4

I'm writing a cache server in java that will cache image data (jpgs, pngs, tiff etc) in memory for fast access over http. The images are rendered by another service, which is an expensive operation, so I want to cache them on my cache server.

There are several reasons why I'm writing it from scratch, so the answer I'm looking for is not [some clever software product]

Question: How can I keep certain a set of data objects in main memory, and ensure that data is actually in main memory when I need it, and not pushed to disk by a virtual memory manager? That is, how can i do this in Java?

Further information: Objects could be referenced with any interval, e.g. days or say years apart to be a bit extreme :-)

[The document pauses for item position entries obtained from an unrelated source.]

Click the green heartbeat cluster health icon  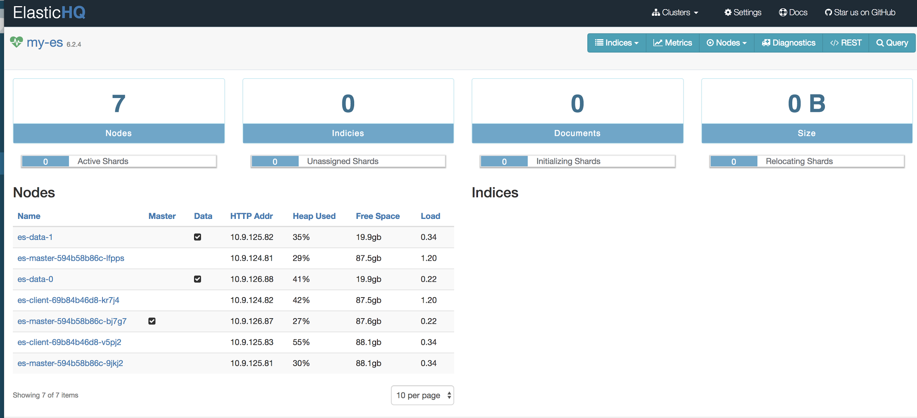(16, 42)
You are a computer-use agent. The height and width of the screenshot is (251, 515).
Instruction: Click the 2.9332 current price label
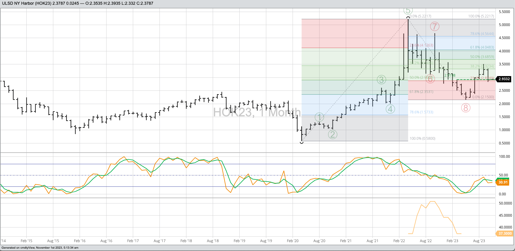pos(504,79)
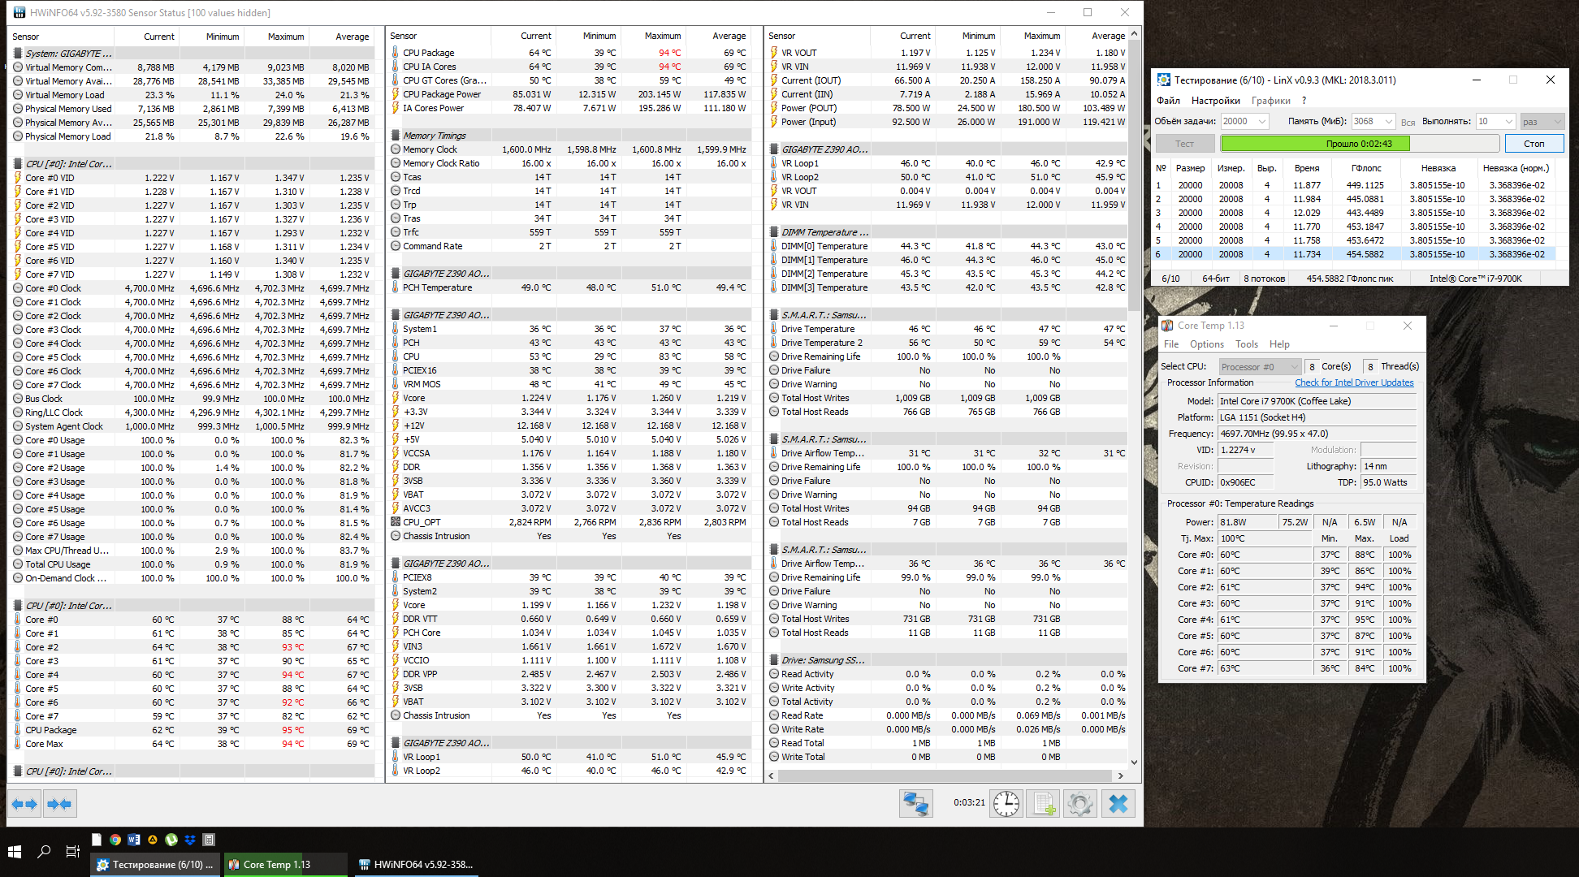Click the log file with plus icon
Image resolution: width=1579 pixels, height=877 pixels.
pos(1042,804)
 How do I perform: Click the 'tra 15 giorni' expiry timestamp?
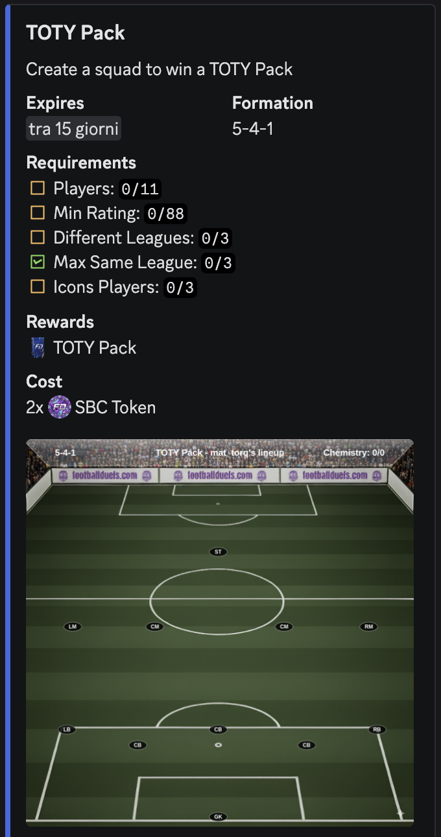[x=73, y=128]
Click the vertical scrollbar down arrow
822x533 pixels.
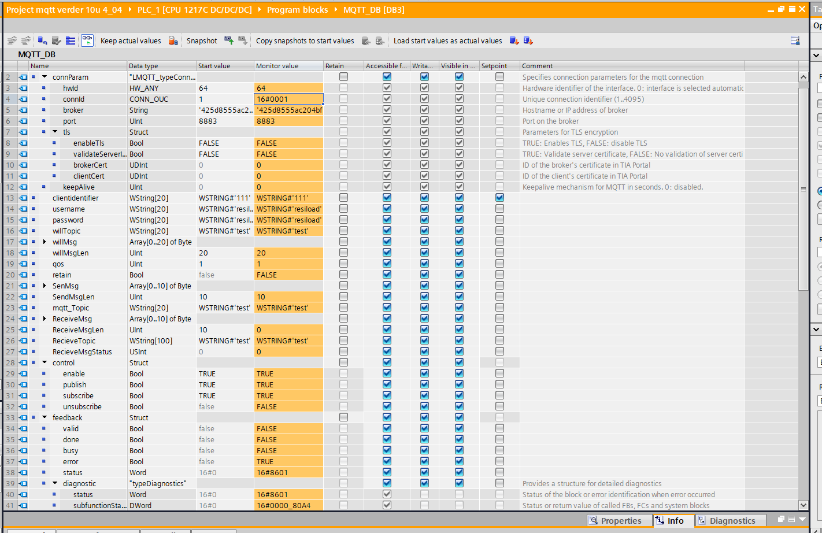click(x=803, y=505)

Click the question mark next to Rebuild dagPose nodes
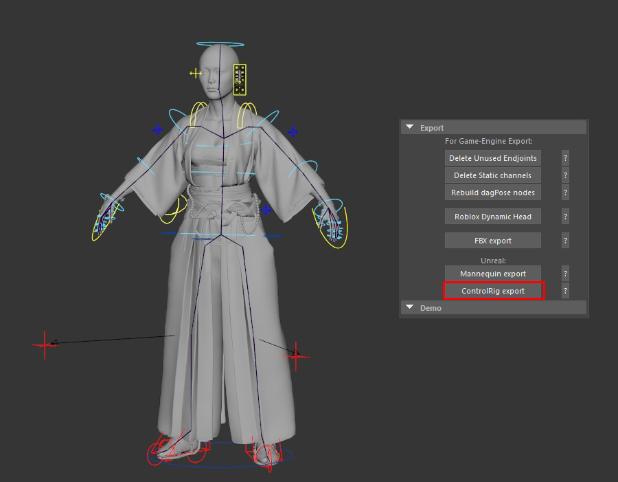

EDIT: I have found this SO post which asks "can you keep objects in contiguous memory?" - This is not the question I'm asking, although it could help, if objects were referenced all the time, I presume. And btw, the answer to that question was "no", except obviously for value-types in arrays.

Community
  • 1
  • 1
  • "The images are rendered by another service, which is an expensive operation, so I want to cache them on my cache server." *what* is an expensive operation? The rendering, the network transfer, or the disk access? If the cache server is accessed remotely, e.g. over HTTP, caching will only help avoid disk access which may not be your bottleneck. – Emerson Farrugia Jan 22 '12 at 21:47
  • What will your implementation do that any of the existing cache libraries/frameworks/systems/apps don't? – Dave Newton Jan 22 '12 at 21:54
  • Expensive with regards to CPU. – Pimin Konstantin Kefaloukos Jan 22 '12 at 21:56
  • Dave Newton: it is a cache system for geographical map images, like GeoWebCache and Map Proxy, but differs from these systems in important ways. – Pimin Konstantin Kefaloukos Jan 22 '12 at 21:58

2 Answers2

1

I strongly doubt you can do this in Java alone. You'll probably have to use something like mlock through JNI, as well as the requisite JNI incantations to pin the cached objects graphs in memory so the GC doesn't move them. And [insert miracle here] to compact the pinned memory into contiguous pages because that's what mlock operates on.

millimoose
  • 39,073
  • 9
  • 82
  • 134
  • +1 for mlock and JNI. I'm not familiar with mlock (and not too familiar with JNI), but will look into it. I assume that mlock is a Linux only thing? – Pimin Konstantin Kefaloukos Jan 22 '12 at 21:51
  • Linux+BSD+Mac. For Windows I'll need another approach, and (unfortunately?) I need Windows support too. – Pimin Konstantin Kefaloukos Jan 22 '12 at 22:01
  • Regarding the miracle part: Could I place the bytes from several images in a single byte array, and pin this (presumably contiguous) data in memory using mlock, and combine this with keeping indices into the byte array in another (memory resident) datastructure? – Pimin Konstantin Kefaloukos Jan 22 '12 at 22:09
  • @PiminKonstantinKefaloukos: The die.net man page mentions the system call dates back to SVr4, so I'd guess it's actually widely available on Unixen. (Windows will probably require a second implementation of the JNI extension.) – millimoose Jan 22 '12 at 22:09
  • @PiminKonstantinKefaloukos I honestly have no idea how to approach the miracle part. As you mention in your question, there is no "sane" way of having Java allocate objects contiguously, so you'll have to manage pages of memory yourself for this. This could be easier in C if you can find an allocator library that lets you specify an arbitrary memory region to work in. – millimoose Jan 22 '12 at 22:15
1

I assume you want to keep access time predictably low so you want to avoid paging. In Java you have very limited set of tool to manage memory. In fact, this is operating systems' job to track which pages are inactive and can be pushed to disc. I am not even sure whether there is any API in major operating systems to control this behaviour.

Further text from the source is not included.